Then, the game simply draws polygons onto only the reblitted first bitplane to conditionally set the respective bits. ZUN used master.lib's grcg_polygon_c() function for this, which means that we can entirely thank the uncredited master.lib developers for this iconic animation – if they hadn't included such a function, the Music Rooms would most certainly look completely different.
This is where we get to complete the series on the PC-98 GRCG chip with the last remaining four bits of its mode register. So far, we only needed the highest bit (0x80) to either activate or deactivate it, and the bit below (0x40) to choose between the 📝 RMW and 📝 TCR/📝 TDW modes. But you can also use the lowest four bits to restrict the GRCG's operations to any subset of the four bitplanes, leaving the other ones untouched:
This could be used for some unusual effects when writing to two or three of the four planes, but it seems rather pointless for this specific case at first. If we only want to write to a single plane, why not just do so directly, without the GRCG? Using that chip only involves more hardware and is therefore slower by definition, and the blitting code would be the same, right?
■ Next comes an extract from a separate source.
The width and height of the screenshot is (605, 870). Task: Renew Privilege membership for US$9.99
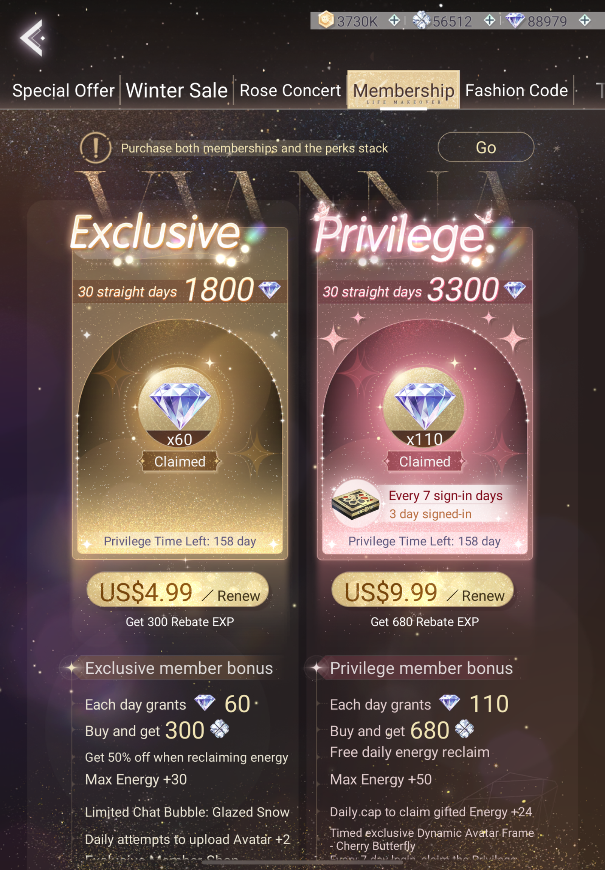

This is another one of these questions that would be interesting to benchmark one day, but in this case, the reason is purely practical: All of master.lib's polygon drawing functions expect the GRCG to be running in RMW mode. They write their pixels as bitmasks where 1 and 0 represent pixels that should or should not change, and leave it to the GRCG to combine these masks with its tile register and OR the result into the bitplanes instead of doing so themselves. Since GRCG writes are done via MOV instructions, not using the GRCG would turn these bitmasks into actual dot patterns, overwriting any previous contents of each VRAM byte that gets modified.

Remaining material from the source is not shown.